**Work request:**
Among the entries that follow, find every line with the word "Task" and copy it.

**Provided material:**
::::::::

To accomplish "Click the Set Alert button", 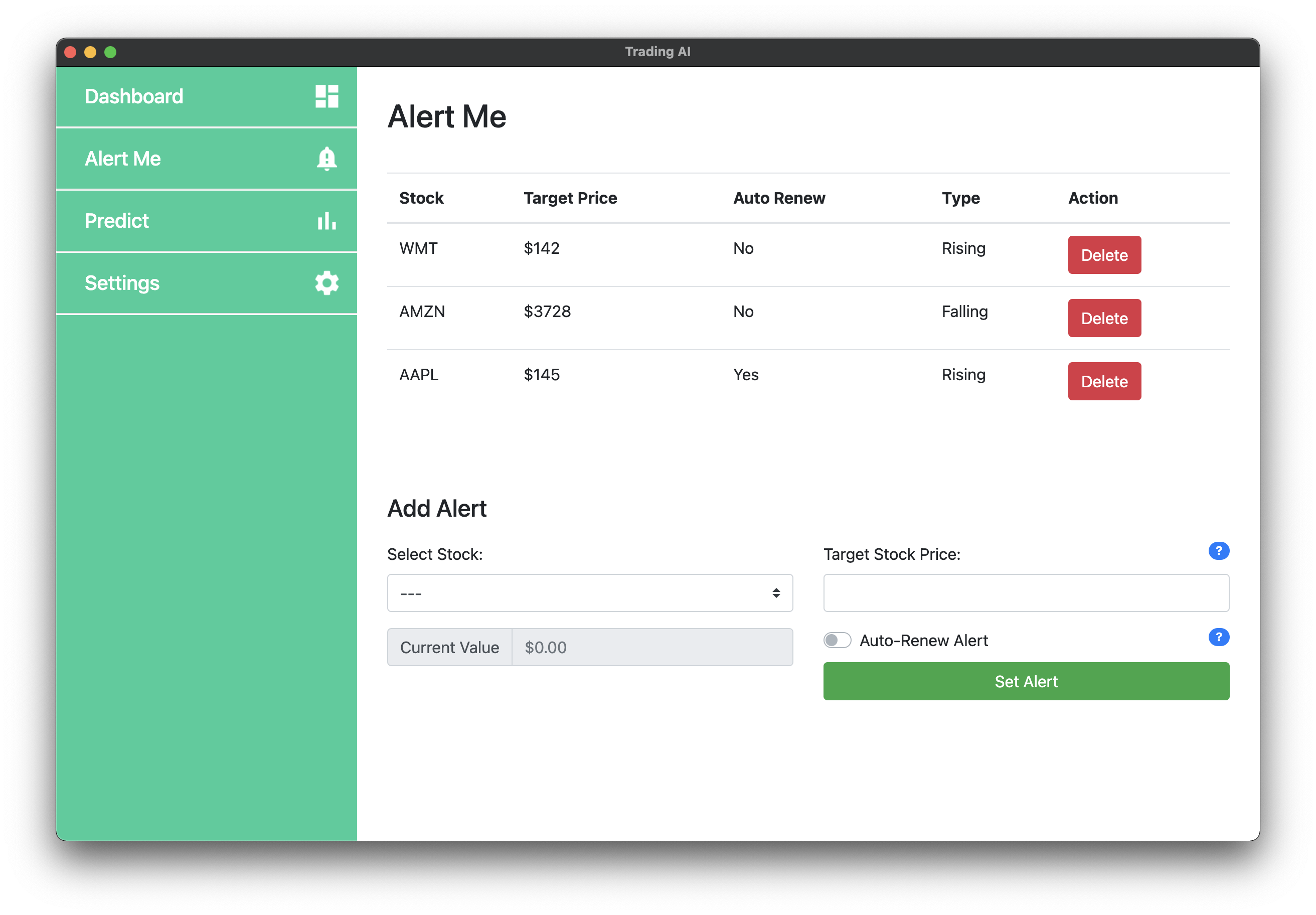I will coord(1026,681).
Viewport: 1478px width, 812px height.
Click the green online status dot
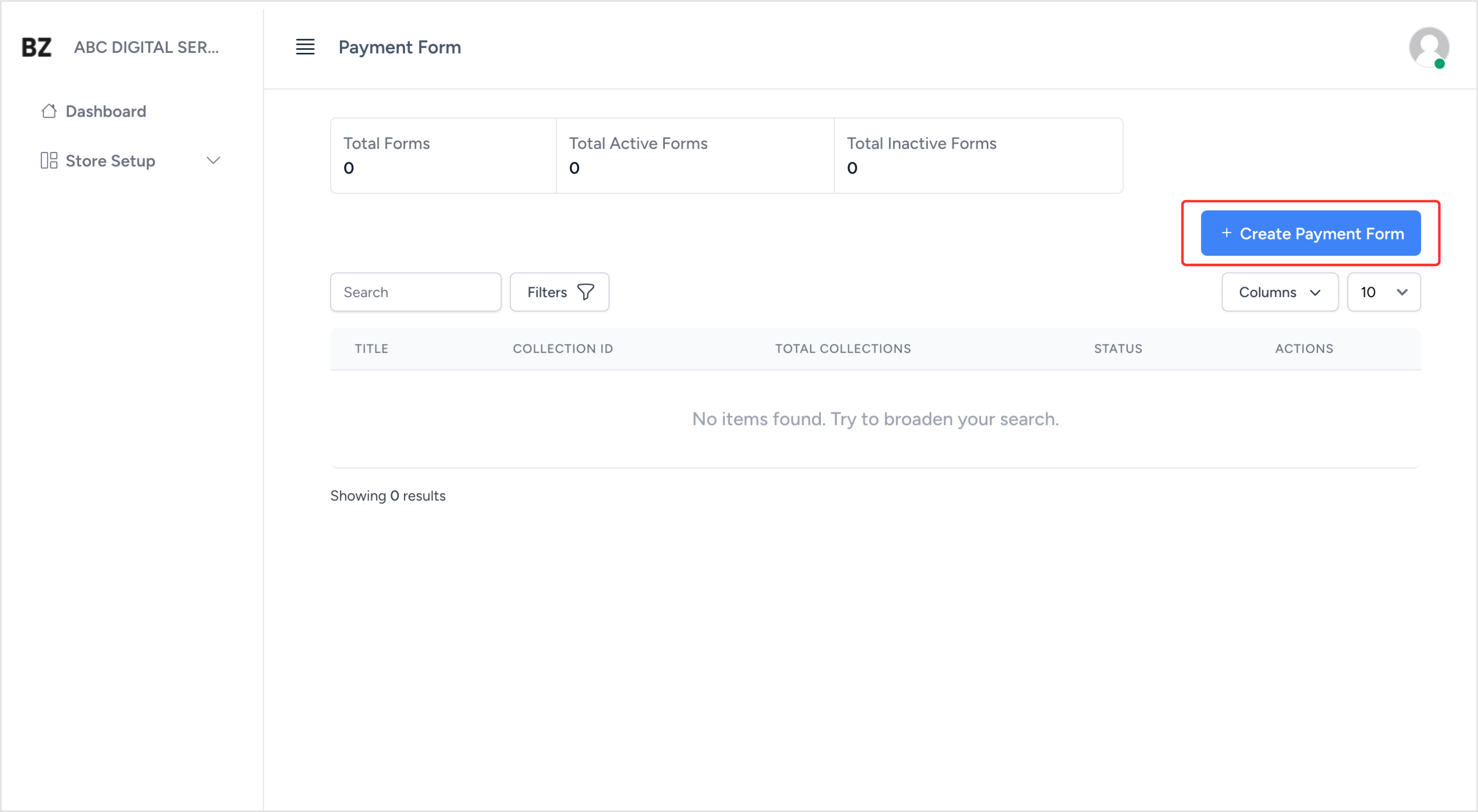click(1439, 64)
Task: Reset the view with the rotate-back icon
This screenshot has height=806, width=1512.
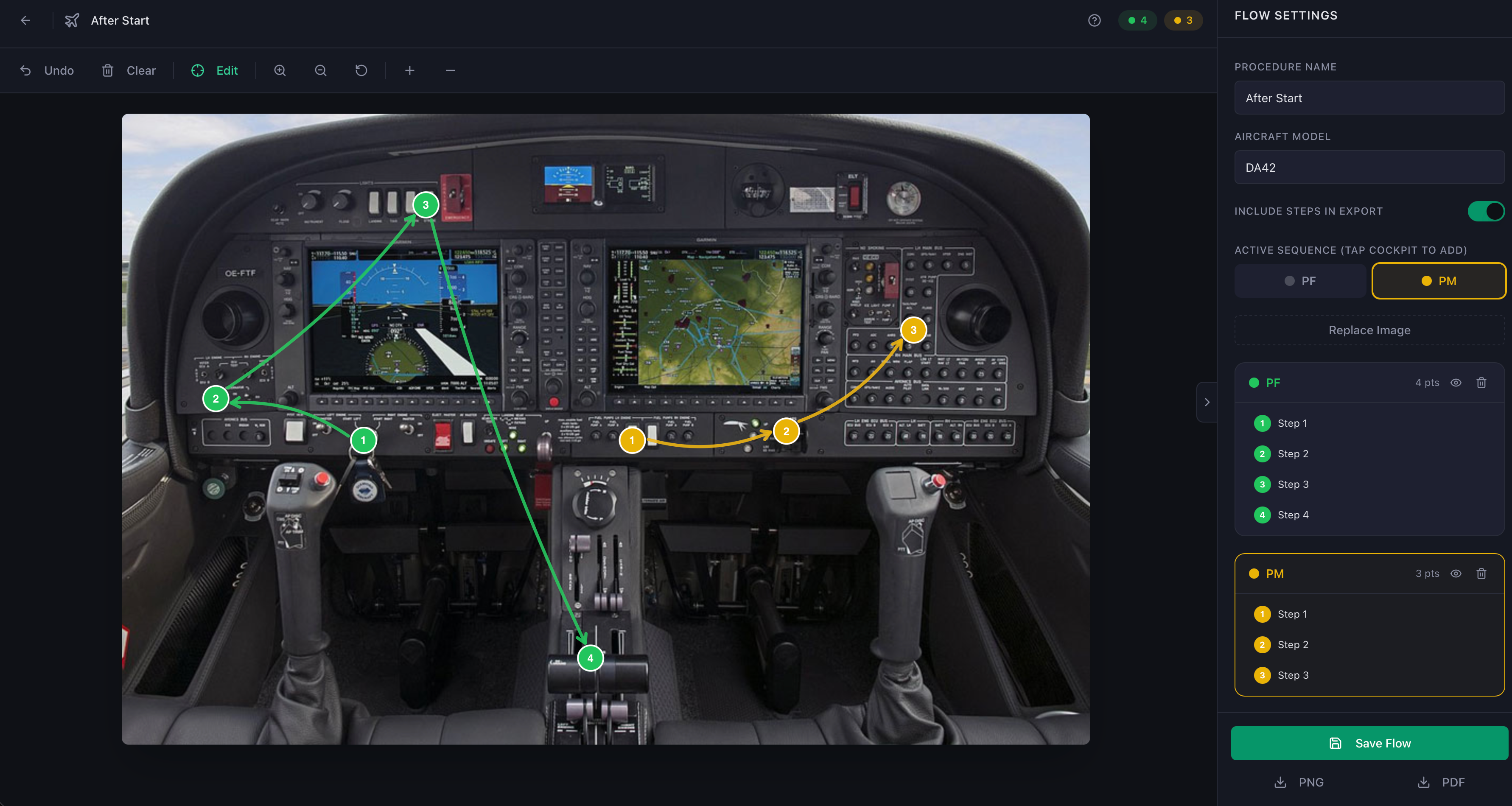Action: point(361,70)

::::::::

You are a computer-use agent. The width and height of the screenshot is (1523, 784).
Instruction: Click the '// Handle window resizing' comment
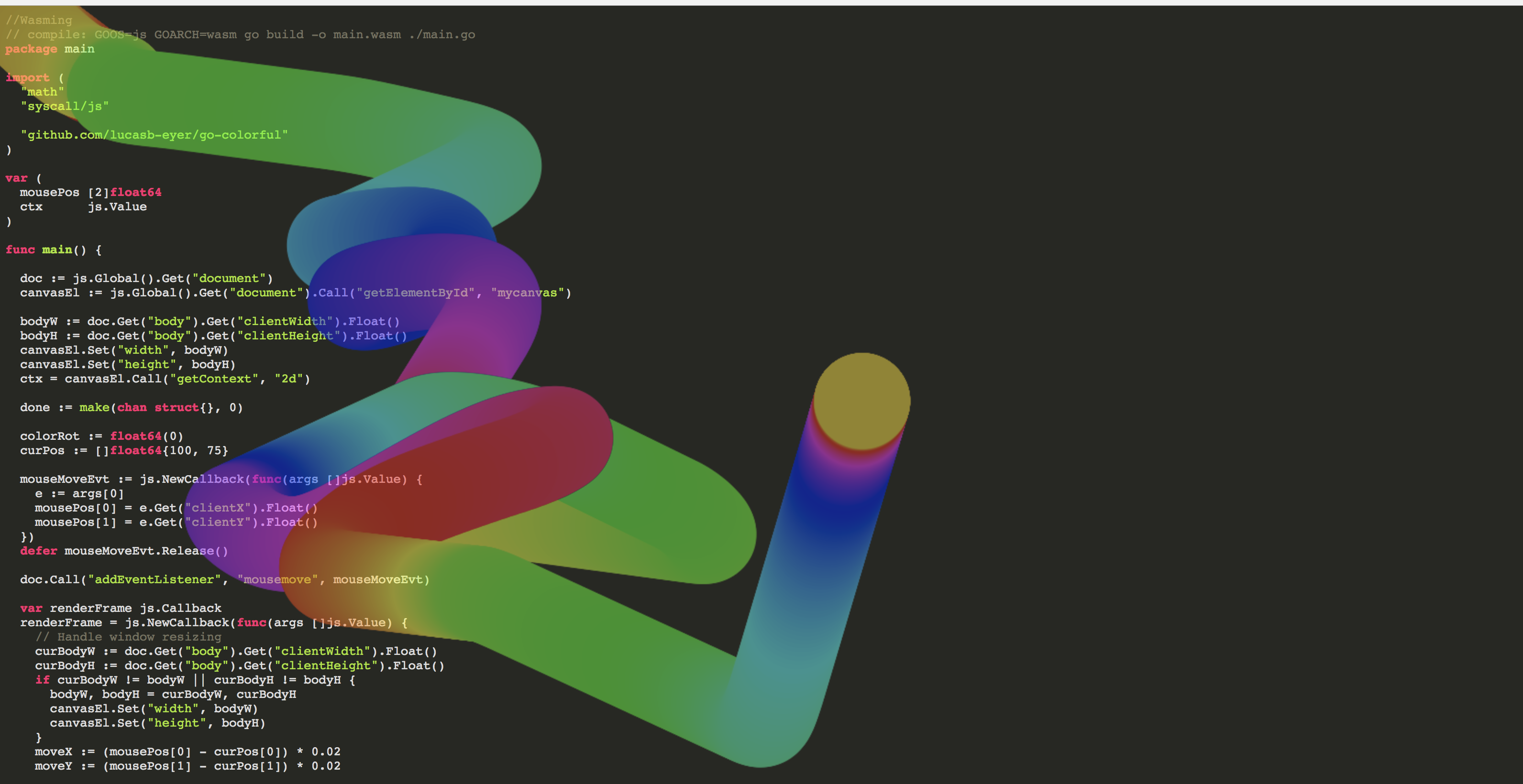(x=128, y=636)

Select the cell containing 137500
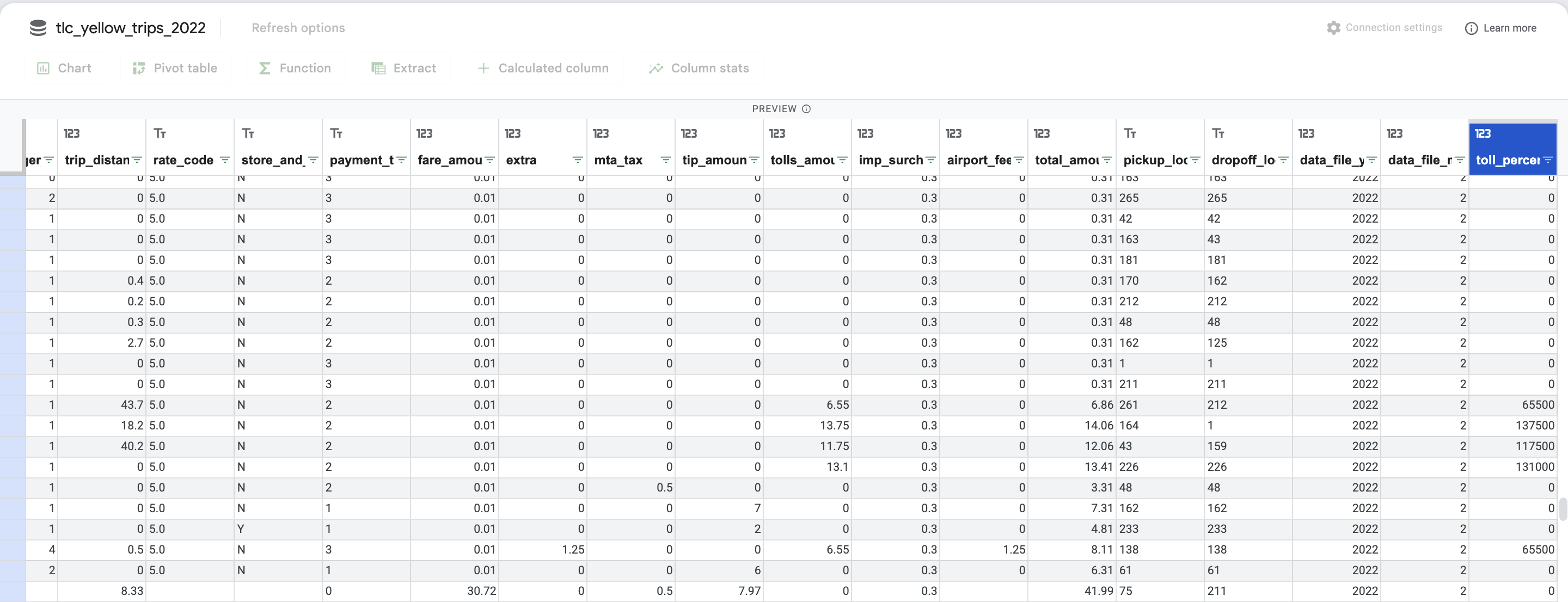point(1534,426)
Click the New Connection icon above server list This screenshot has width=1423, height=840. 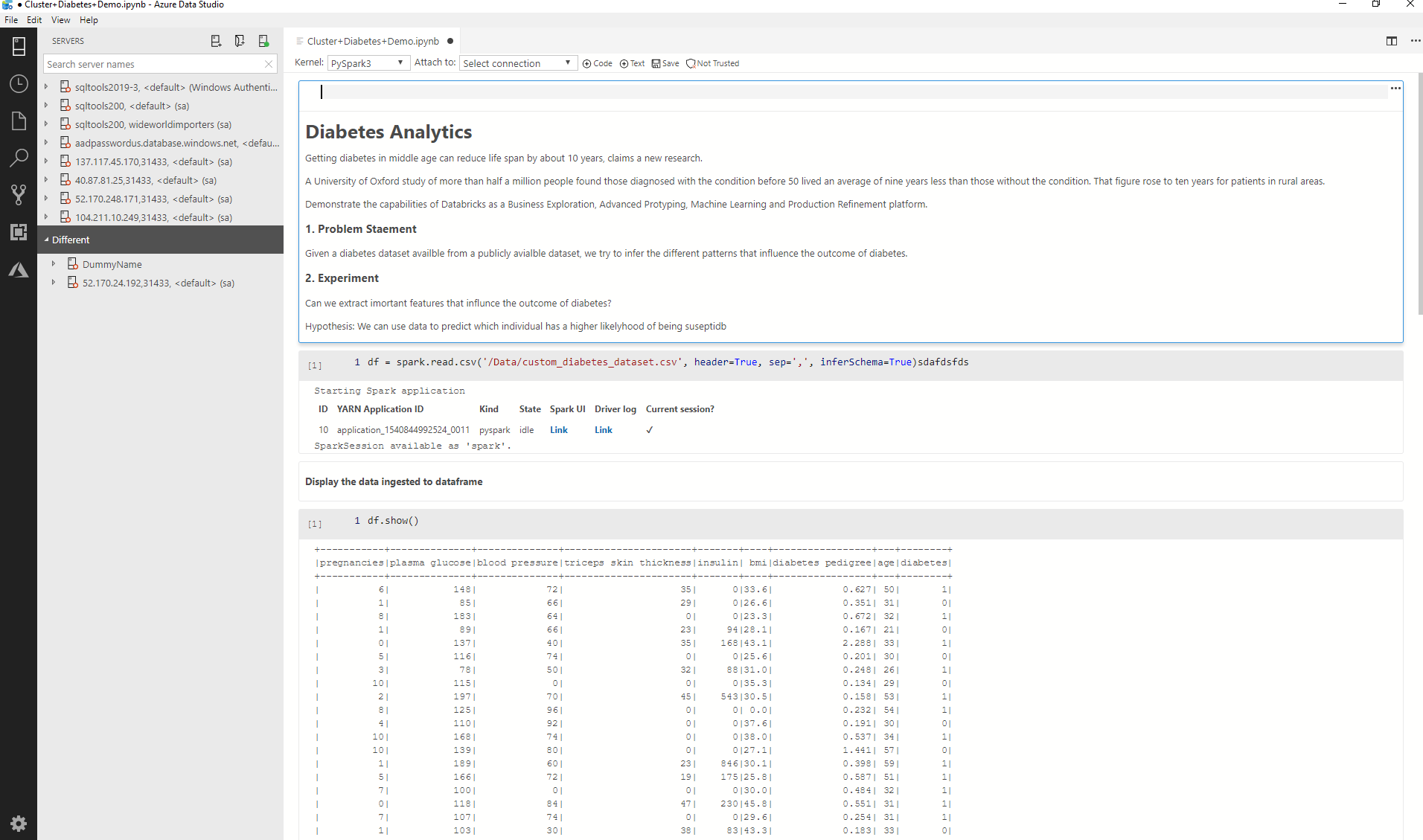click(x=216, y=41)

::::::::

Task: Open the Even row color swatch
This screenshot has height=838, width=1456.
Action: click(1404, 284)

::::::::

**Answer area:**
Task: Reset the view with the rotate-back icon
Task: Open the Even row color swatch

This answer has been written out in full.